Одно лишь нарушает традиционные представления; это нечто сейчас находится в лабораторной морозильной камере в Марселе.
Марсель, древнейший город Франции, в наше время превратился в Мекку эпидемиологов. Вероятно, из-за своего уникального исторического опыта: когда в 600 году до нашей эры финикийцы заложили в здешней бухте порт Массалию, эта гавань связала через Средиземное море запад Европы с Северной Африкой и Ближним Востоком, заодно открыв дорогу «черной смерти». Первые известные случаи бубонной чумы в Марселе отмечены в 543 году от Рождества Христова.
Чума — еще один пример изощренной адаптации микроорганизмов. Размножаясь на первичном хозяине, блохе, чумные палочки закупоривают ее пищеварительный тракт. Насекомое не может насытиться, сколько ни выпьет крови из собственного носителя — обычно грызуна, и сосет буквально как очумелое, безудержно меняя хозяев, пока не погибнет. Кровь же, достигнув бактериальной пробки в зобу, отрыгивается вместе с палочками, которыми блохи заражают всё новых животных и людей. Эпидемия распространяется без границ.
В 1346 году судно с Востока снова завезло в город чуму; количество жертв той эпидемии во всей Европе оценивают в 25 миллионов. Но память у людей коротка, и движет ими чаще алчность, нежели здравый рассудок. Когда в 1720 году в Марселе пришвартовался корабль с грузом тканей и хлопка из Леванта, а также с несколькими зараженными на борту, портовая администрация объявила карантин, но коммерсанты желали приступить к торговле немедля. Под их нажимом карантин был отменен; так началась Марсельская чума. За два года от нее умерли почти пятьдесят тысяч человек — половина городского населения. Не меньше народу погибло и в окрестностях к северу от Марселя. Неудивительно, что инфекционисты на медицинском факультете Средиземноморского университета Экс — Марсель II имеют репутацию самых знающих в мире.

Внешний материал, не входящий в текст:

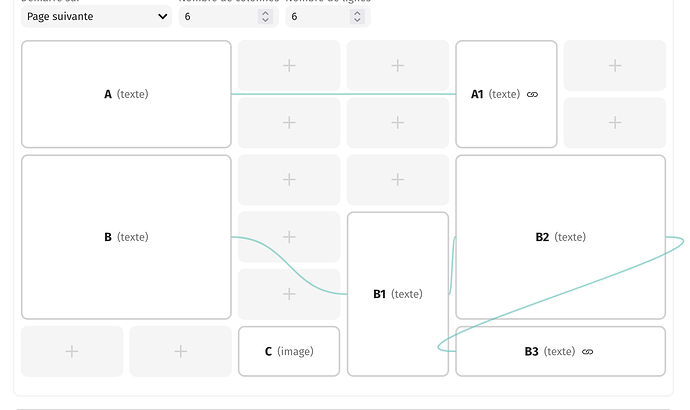Select the B2 text block
Image resolution: width=690 pixels, height=410 pixels.
[560, 237]
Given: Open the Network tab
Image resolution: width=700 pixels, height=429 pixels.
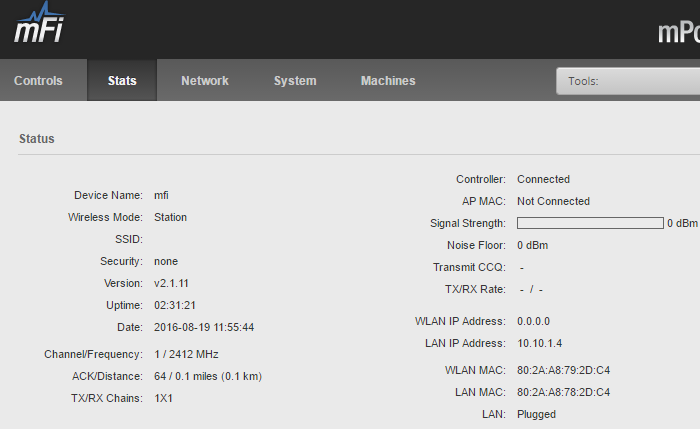Looking at the screenshot, I should [205, 80].
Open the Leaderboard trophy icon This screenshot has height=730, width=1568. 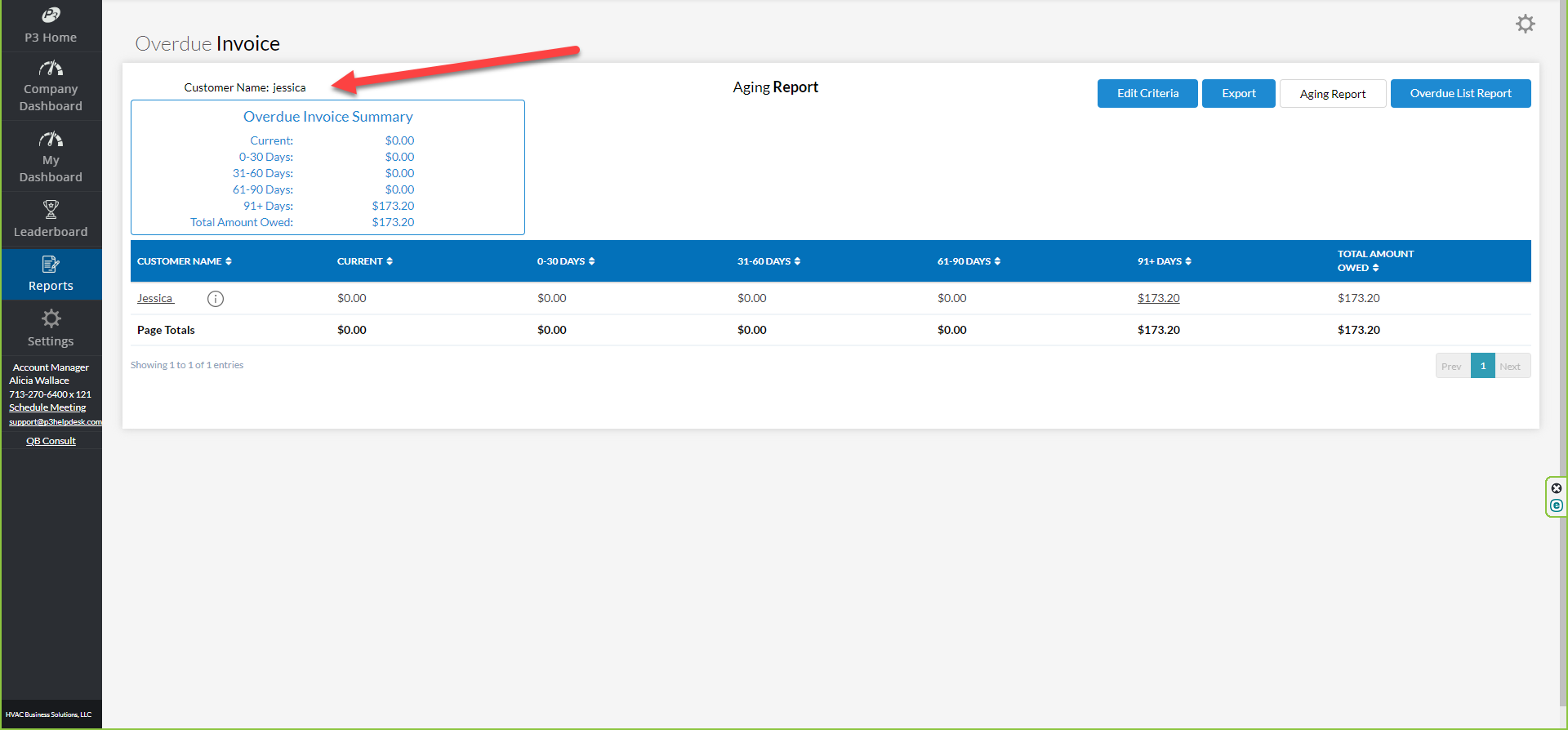pyautogui.click(x=51, y=210)
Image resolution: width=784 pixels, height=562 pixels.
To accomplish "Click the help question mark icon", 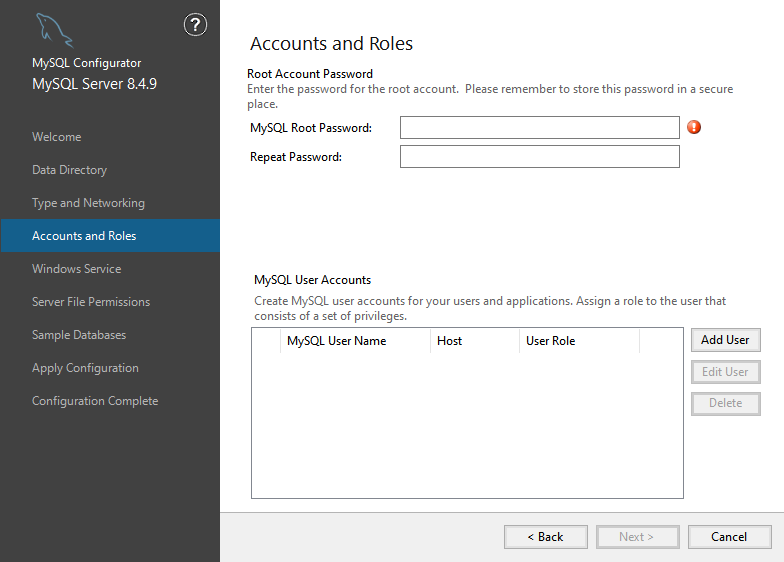I will tap(196, 26).
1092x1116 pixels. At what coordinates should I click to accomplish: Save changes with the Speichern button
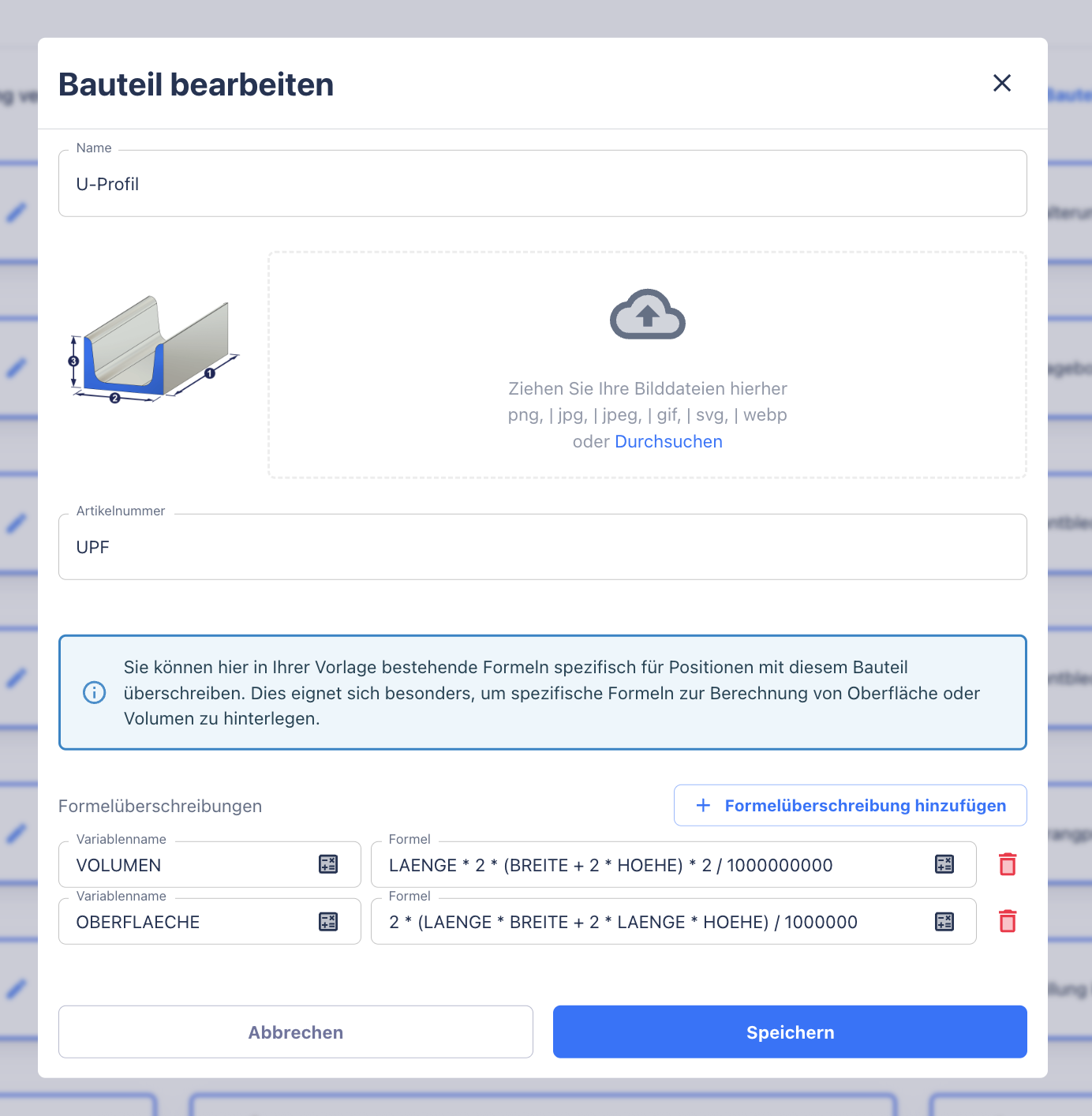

Президента этого университета зовут Дидье Рауль. Его послужной список читается как каталог научных дисциплин, которые особенно хороши тем, что постигать их пришлось не нам: ученые степени по бактериологии, вирусологии и паразитологии. В дни, когда весь остальной мир строил планы на заключительный сочельник уходящего тысячелетия, доктор Рауль залезал в рот скелетам, захороненным в четырнадцатом веке, и брал с уцелевших зубов соскобы на ДНК, пытаясь установить, убила ли этих людей чумная палочка или смертоносный вирус наподобие лихорадки Эбола. Рауль к любым возбудителям инфекций питает неудержимую научную страсть. И когда Тимоти Роуботам предложил ему исследовать сублимированную бактериальную культуру, ускользавшую от всех попыток классификации, он согласился с величайшей охотой. Быть может, потому, что не знал тогда, с чем связывается.